Para la mayoría de personas el tema de las drogas legales o ilegales continúa siendo un tema tabú, donde las distintas perspectivas forman un debate que parece no tener fin. Mientras la marihuana se mueve hacia la legalización, otras drogas ilegales siguen siendo una amenaza significativa para la seguridad. La producción y tráfico de drogas como la cocaína y la metanfetamina persisten, alimentando la violencia y la inseguridad en diversas regiones de nuestro país.
El debate sobre la legalización de drogas más allá de la marihuana sigue siendo un tema crucial en México. Los defensores sostienen que la regulación efectiva podría desmantelar el mercado negro y reducir la violencia, mientras que los críticos argumentan que la legalización podría conducir a problemas de salud pública y adicción.
En 2021, México se convirtió en uno de los pocos países en el mundo en legalizar la marihuana para uso recreativo. Esta decisión histórica se tomó con la intención de desalentar el mercado ilegal y reducir la violencia asociada con el narcotráfico. Sin embargo, la implementación de esta medida no ha estado exenta de desafíos.
Uno de los principales problemas ha sido la falta de regulación y control efectivos sobre la cadena de suministro y distribución de la marihuana legal.
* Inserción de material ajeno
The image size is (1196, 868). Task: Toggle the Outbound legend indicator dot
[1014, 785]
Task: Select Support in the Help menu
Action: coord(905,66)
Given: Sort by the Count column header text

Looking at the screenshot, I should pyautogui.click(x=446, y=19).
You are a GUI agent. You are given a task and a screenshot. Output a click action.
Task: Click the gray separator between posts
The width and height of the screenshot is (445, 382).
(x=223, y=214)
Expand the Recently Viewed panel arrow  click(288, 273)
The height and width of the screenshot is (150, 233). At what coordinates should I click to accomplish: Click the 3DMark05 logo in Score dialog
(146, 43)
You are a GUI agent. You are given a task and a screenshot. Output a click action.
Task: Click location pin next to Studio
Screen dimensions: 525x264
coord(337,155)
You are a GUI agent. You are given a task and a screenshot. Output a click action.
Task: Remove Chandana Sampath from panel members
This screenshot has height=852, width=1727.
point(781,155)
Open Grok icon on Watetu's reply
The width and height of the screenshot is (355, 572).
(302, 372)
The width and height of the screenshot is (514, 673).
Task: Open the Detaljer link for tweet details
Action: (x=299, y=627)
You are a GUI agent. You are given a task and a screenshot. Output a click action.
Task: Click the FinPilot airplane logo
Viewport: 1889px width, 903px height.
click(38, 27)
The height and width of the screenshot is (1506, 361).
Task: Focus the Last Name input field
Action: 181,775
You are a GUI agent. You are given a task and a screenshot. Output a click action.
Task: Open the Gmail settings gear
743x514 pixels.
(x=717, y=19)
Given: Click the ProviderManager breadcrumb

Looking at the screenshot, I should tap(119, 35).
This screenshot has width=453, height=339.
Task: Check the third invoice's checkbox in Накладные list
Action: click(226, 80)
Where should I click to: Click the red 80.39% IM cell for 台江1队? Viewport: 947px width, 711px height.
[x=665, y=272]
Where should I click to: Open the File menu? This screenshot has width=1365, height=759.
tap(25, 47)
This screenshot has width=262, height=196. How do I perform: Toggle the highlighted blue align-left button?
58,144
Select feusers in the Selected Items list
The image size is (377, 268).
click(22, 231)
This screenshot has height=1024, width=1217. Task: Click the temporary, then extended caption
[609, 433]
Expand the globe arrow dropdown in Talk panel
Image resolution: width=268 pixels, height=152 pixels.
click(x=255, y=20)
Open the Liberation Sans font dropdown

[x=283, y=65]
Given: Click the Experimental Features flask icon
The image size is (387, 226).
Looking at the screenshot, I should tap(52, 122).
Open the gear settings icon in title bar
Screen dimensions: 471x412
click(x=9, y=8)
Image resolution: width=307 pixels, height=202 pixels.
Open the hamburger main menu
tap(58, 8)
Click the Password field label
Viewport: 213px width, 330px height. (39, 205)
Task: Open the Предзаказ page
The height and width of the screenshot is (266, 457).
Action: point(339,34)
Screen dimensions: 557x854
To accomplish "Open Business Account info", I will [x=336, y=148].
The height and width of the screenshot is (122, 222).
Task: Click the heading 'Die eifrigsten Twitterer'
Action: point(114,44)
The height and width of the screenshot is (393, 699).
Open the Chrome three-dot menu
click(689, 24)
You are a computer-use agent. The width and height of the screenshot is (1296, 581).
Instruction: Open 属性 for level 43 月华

La proliferación de mercado negro persiste, y la violencia relacionada con las drogas no ha disminuido de la manera anticipada. Esto ha llevado a críticas sobre la necesidad de políticas más integrales y una estrategia de seguridad más robusta.
Aunque la legalización de la marihuana buscaba reducir la violencia, la realidad en las calles muestra una imagen diferente. Las disputas territoriales entre cárteles y organizaciones criminales no han cesado, y la presión sobre las fuerzas de seguridad se ha intensificado. Expertos sostienen que, para lograr una reducción efectiva de la violencia, se necesita una estrategia más amplia que aborde las raíces del problema, como la pobreza, la corrupción y la falta de oportunidades.
En un país como México, la cultura del narcotráfico se ha impregnado tanto en el día a día que la mayoría de las personas ha normalizado la violencia en la que se desarrollan estas actividades. Lamentablemente, la desigualdad social en nuestro país es uno de los pilares que sostiene dichas prácticas. La falta de oportunidades, desafortunadamente, provoca que la desesperación por sobrevivir lleve a las personas a optar por esos caminos. En la mayoría de estos casos, la ignorancia juega un papel importante al poder manipular a las personas con riquezas a las que, en su mayoría, no podrían acceder con un trabajo normal.